Kids and Garden Safety


Most of us think nothing of letting our kids play out in the garden. But literally tens of thousands of children end up in A&E every year due to garden accidents. Keeping your kids safe outdoors is a matter of supervision and setting the right stage. So if you want to let your little ones out and don't want to deal with injuries, here's all you need to know.

Literal Boundaries

The first thing that you should deal with is fencing or marking the boundaries of your property. If you have younger children then a stout fence that's high enough not to be climbed over is essential. Older children can deal with the concept of bushes or trees marking property lines. But with younger ones you'll need to ensure that they're safely contained, that fences are in good order, and that gates are locked with bolts at shoulder height to an adult.

Dealing With Outbuildings

If you have structures in your garden, like sheds, greenhouses, bike stores, or bin stores, then these should be inaccessible to kids. A simple padlock will do the job. Sheds tend to have power equipment and heavy boxes, which even small children can accidentally pull over, whilst greenhouses may contain poisonous fertilisers. Bike stores and bin stores should be locked simply to prevent kids from scratching up precious bikes and emptying rubbish by pulling bins over.

Water Dangers

Water features, such as ponds, are obviously a danger to smaller kids. Pond nets are great for keeping birds away from your fish, but they don't do a great job of stopping kids falling in unless they're especially sturdy. A metal chain link pond cover is your best bet, or fence the pond in if you can. It only takes a couple of inches of water to drown, so don't be complacent even if your water feature is a small one.

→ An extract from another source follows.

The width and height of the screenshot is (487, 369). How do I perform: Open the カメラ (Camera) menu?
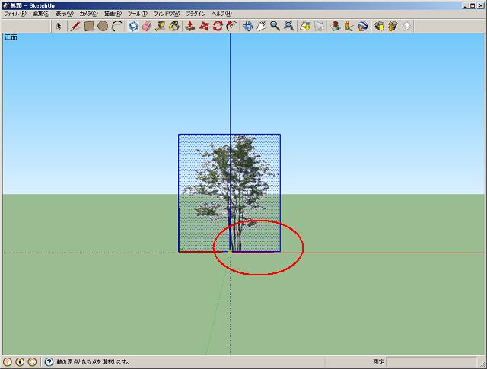[88, 14]
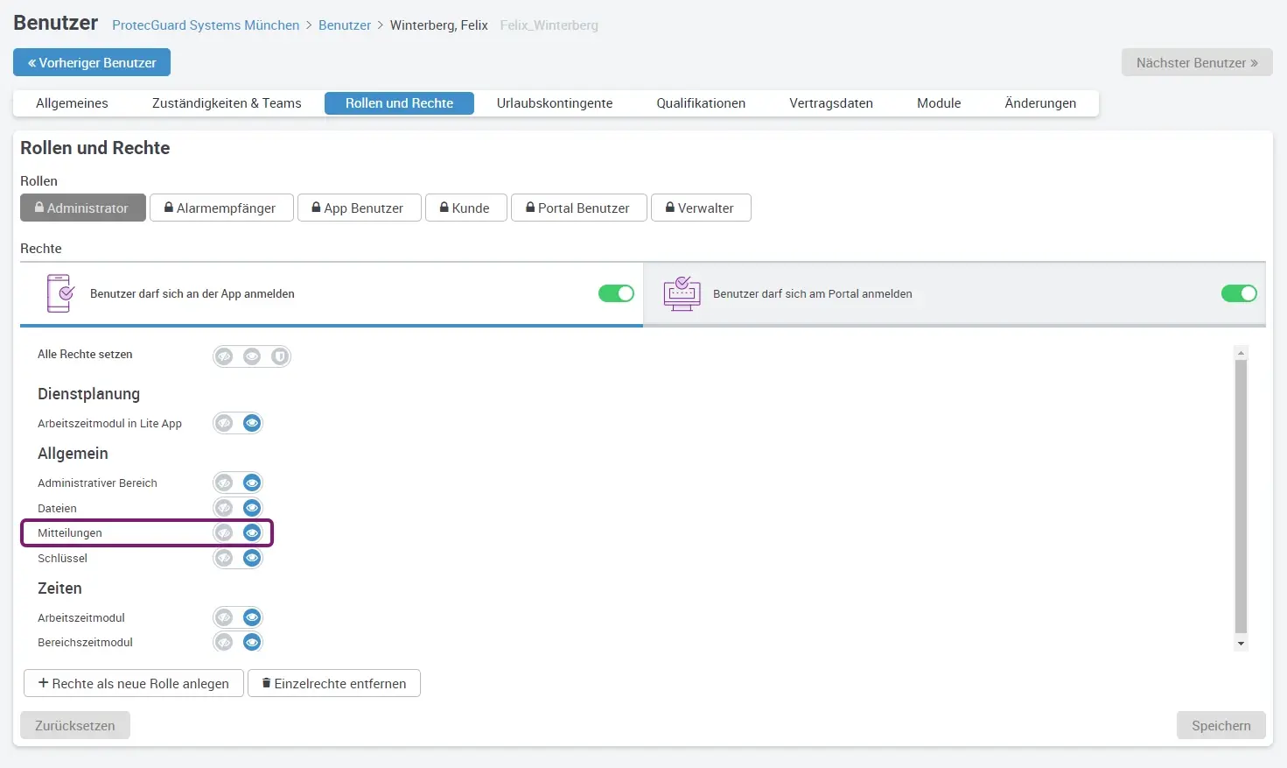Click the phone app login icon
1287x768 pixels.
59,293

If you have a swimming pool, either in ground or above ground, the pool should be secured. Plastic coverings are not suitable if you have unsupervised children in the garden, you should have a rigid pool cover. Ideally, pools should be fenced, gated and locked to avoid accidents.

Clean Up Mess

If you have pets then you need to ensure that all dog mess is cleaned up before your kids go outside. And it's best to double check that neighbourhood cats haven't been using the sand pit as a litter box too. Animal faeces can contain toxocariasis, which can cause blindness, epileptic fits, and asthma too. This is especially important if you have toddlers, but even older kids can make the mistake of not washing their hands after touching something dirty.

Educate First

Once your kid is old enough to understand, it's best that you walk them through the limits in the garden. Which tools are they allowed to touch? Which must they never touch? If you know that there are dangerous plants around, point them out and tell your kid why they mustn't go close to them (including stinging nettles!). There should be clear rules in place about riskier activities such as using trampolines, tree houses, or swing sets.

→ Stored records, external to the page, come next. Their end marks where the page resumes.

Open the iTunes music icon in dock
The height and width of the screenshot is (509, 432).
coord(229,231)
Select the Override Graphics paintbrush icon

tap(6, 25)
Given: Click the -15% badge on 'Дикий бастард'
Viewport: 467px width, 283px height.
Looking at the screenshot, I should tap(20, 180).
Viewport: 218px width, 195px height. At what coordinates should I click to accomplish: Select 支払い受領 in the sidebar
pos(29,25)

Tell children directly where they can and cannot go, and put firm boundaries in place. If you don't want them in the shed, they should know that, a lock on the door isn't enough! A great way to educate your child is to get him or her involved in the actual gardening process…

Get Your Kids Gardening

Letting your kids do the gardening with you will teach them the dangers of tools and certain plants, whilst allowing them to learn gardening skills at the same time. If you're getting your kids into gardening then there are some important things to remember. Don't forget sunscreen and lots of drinking water if the day is hot. Youngsters overheat and dehydrate faster than adults. On the other side, make sure that they're well wrapped up if it's cold. And ensure that tetanus vaccines are up to date, since garden soil can contain tetanus.

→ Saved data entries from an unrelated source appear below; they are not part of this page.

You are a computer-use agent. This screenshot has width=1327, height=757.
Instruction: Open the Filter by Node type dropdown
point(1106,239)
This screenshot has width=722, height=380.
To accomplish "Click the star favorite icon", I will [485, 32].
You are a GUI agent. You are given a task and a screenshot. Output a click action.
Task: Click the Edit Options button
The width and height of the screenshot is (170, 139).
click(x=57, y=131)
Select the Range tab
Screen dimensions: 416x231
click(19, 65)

If you're kids are helping you out, you might want to invest in some kid sized gardening tools. A smaller shovel, trowel or fork will lessen the chance that they injure themselves with a larger, adult sized tool.

And Trampolines

Large trampolines are one of the most common additions to a garden if you have kids, and around 11,000 children are injured each year on these toys. If you do get a trampoline then kids should be supervised. A maximum of two children at a time (one is better), shoes should be removed, and trampolines with safety nets around the perimeter are far safer than those without. If it's possible, secure the trampoline to the ground with stakes to prevent it flipping over.

Get Appropriate Equipment

Playing in the garden is not only great fun, it's healthy too. But all equipment and toys should be appropriate. This means age appropriate, a toddler shouldn't be using a swing without seat restraints, for example. But also safety appropriate. When buying garden equipment for kids do look for safety certifications first. All equipment or toys suitable for children should have a European safety standard certification clearly marked on the packaging.

Finally, consider how appropriate toys are to be used outdoors. Plastics, for example, often degrade when left outdoors, and the resulting breaks can be sharp and therefore dangerous. If you opt for plastic slides or drivable cars it's best to bring these items inside during bad weather.

Letting your kids play out in the garden is a great way to keep them healthy, active, and out of your hair. But accidents do happen. A little planning and preparation can make the difference between fun play time and an afternoon spent at the hospital. Having a garden is a great opportunity for kids to get outside time, but it's up to you to ensure that they're safe out there.